Quanto à igreja de Rio Novo, não sei como está. A estrada desde a Canela3 até Orleans, que estava muito ruim, foi totalmente consertada pelos rionovenses.

Quanto a tua saída daqui, não sei se alguém se alegrou. Se isso aconteceu, não fiquei sabendo.

Bem, por hoje chega. Escreva logo que puder. Lembranças de meus pais e finalmente as minhas.
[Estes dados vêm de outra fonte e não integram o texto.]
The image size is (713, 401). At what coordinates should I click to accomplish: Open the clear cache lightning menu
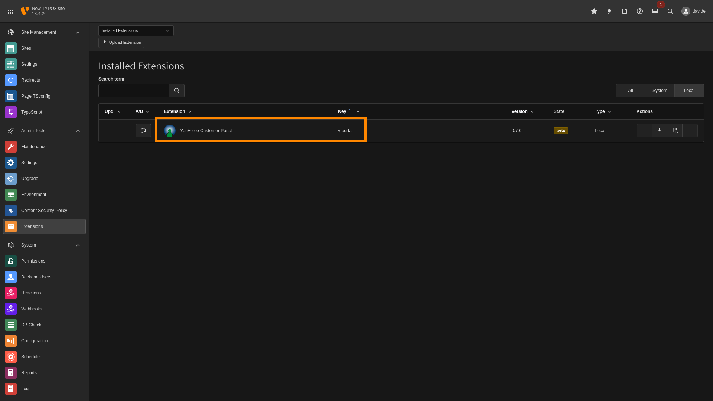click(609, 11)
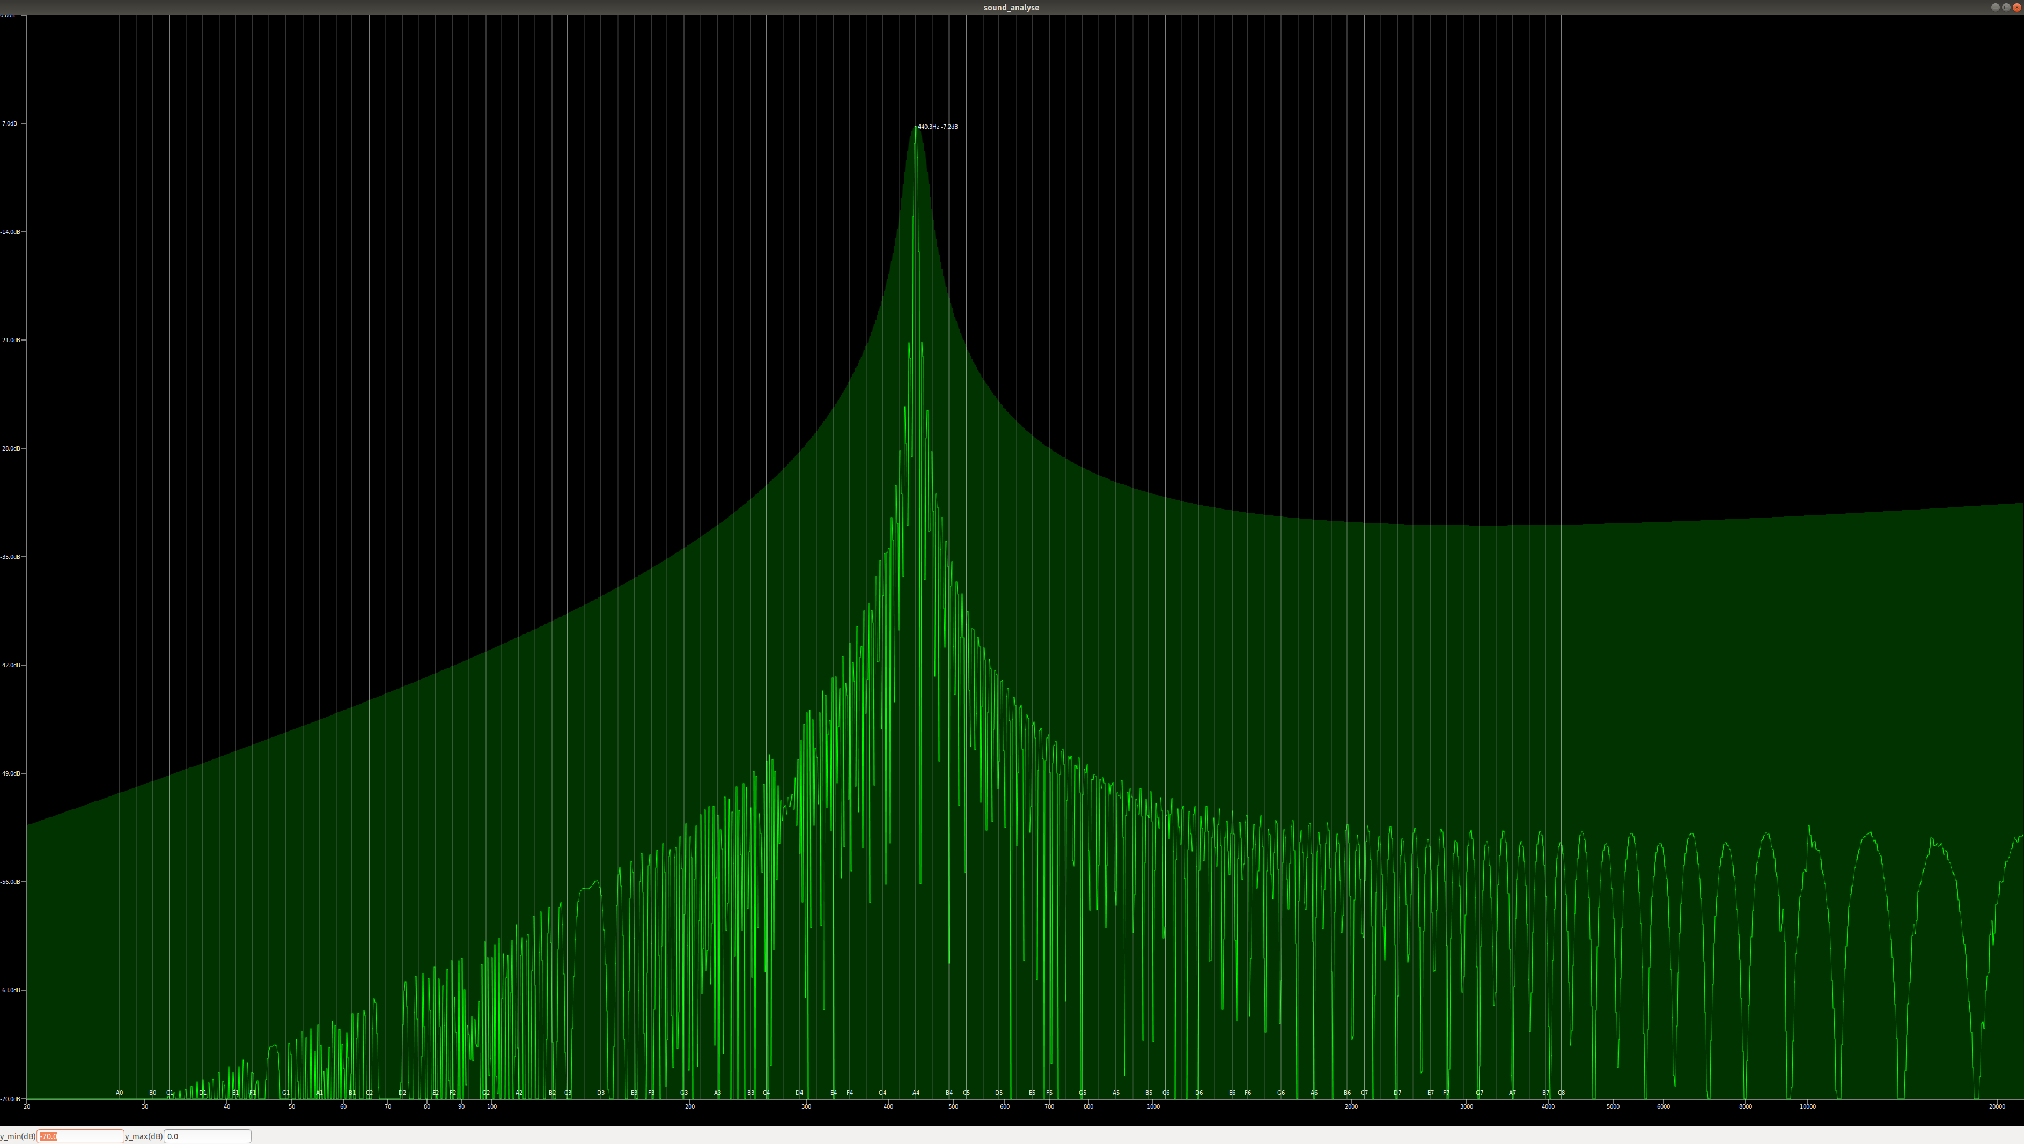Click the -35.0dB y-axis tick label
The height and width of the screenshot is (1144, 2024).
[x=11, y=556]
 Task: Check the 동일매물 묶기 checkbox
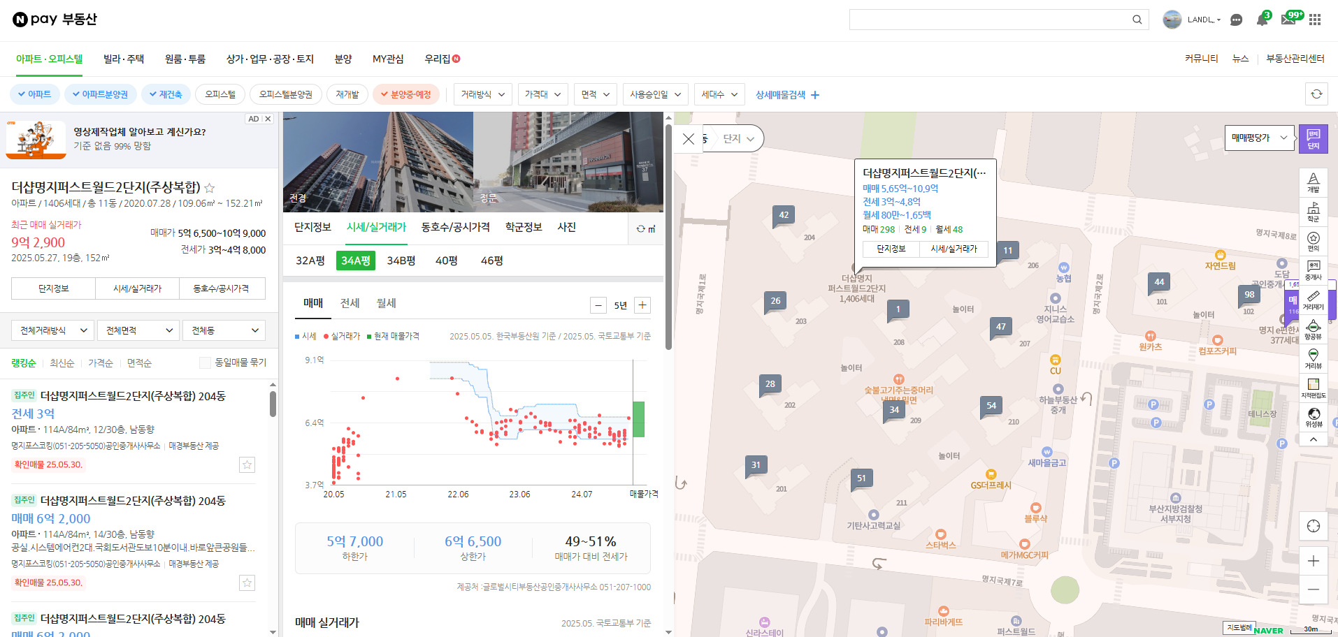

Teu amigo Roberts [Klavin]

* * *

1. A “Linha Antunes Braga”, onde moravam os Klavin, ficava mais ou menos um quilômetro adiante da casa dos Leimann no Rodeio do Assúcar. Esta “Linha” ficava já na vertente que tende para Grão Pará e Braço do Norte. O forte da colonização dessa localidade era polonesa. Mais precisamente seria a “Alta Linha Antunes Braga”, que também fazia parte da microbacia da Invernada.
2. Rodeio do Assucar é um pequeno vale onde passava a antiga estrada de Imaruí, que tomava o rumo da serra. Nos lugares limpos, como nos pastos, até há pouco tempo viam-se marcas profundas características, formadas pelas pegadas das mulas. Devia haver variantes mais antigas, pois os Klavin encontraram na propriedade deles, que fica bem mais adiante na Invernada, as mesmas trilhas profundas, mas já com perobas crescendo – e pela contagem dos anéis concêntricos foi confirmado que este caminho, naquele lugar e naquela época já tinha sido abandonado há mais de 80 anos. Lendas dizem que era um pouso das tropas que transportavam charque e outros produtos serra abaixo e que levavam sal, ferragens e açúcar para o planalto. Neste lugar uma das tropas teria sofrido um ataque dos índios, e muito açúcar teria ficado esparramado. Há também lendas sobre uma bruaca cheia de ouro, pertencente a Anita Garibaldi, que teria sido enterrada em suas margens, durante sua fuga de Laguna para Curitibanos. Outra versão diz que, por falta de uma ferramenta própria, como uma pá, Anita teria afundado o tesouro num banhado. Rodeio do Assucar é também o nome de um pequeno rio, onde os Leiman tinham um engenho de farinha de mandioca. Esse rio, juntando-se ao rio do Rodeio das Antas e ao rio Carlota, forma o rio Barracão.
3. Canela, encruzilhada no final do vale do Rio Novo. Neste ponto a estrada se dividia, indo à esquerda para Coxia Seca e Brusque, à direita para Rio Carlota, Rodeio do Assucar, Barracão, etc.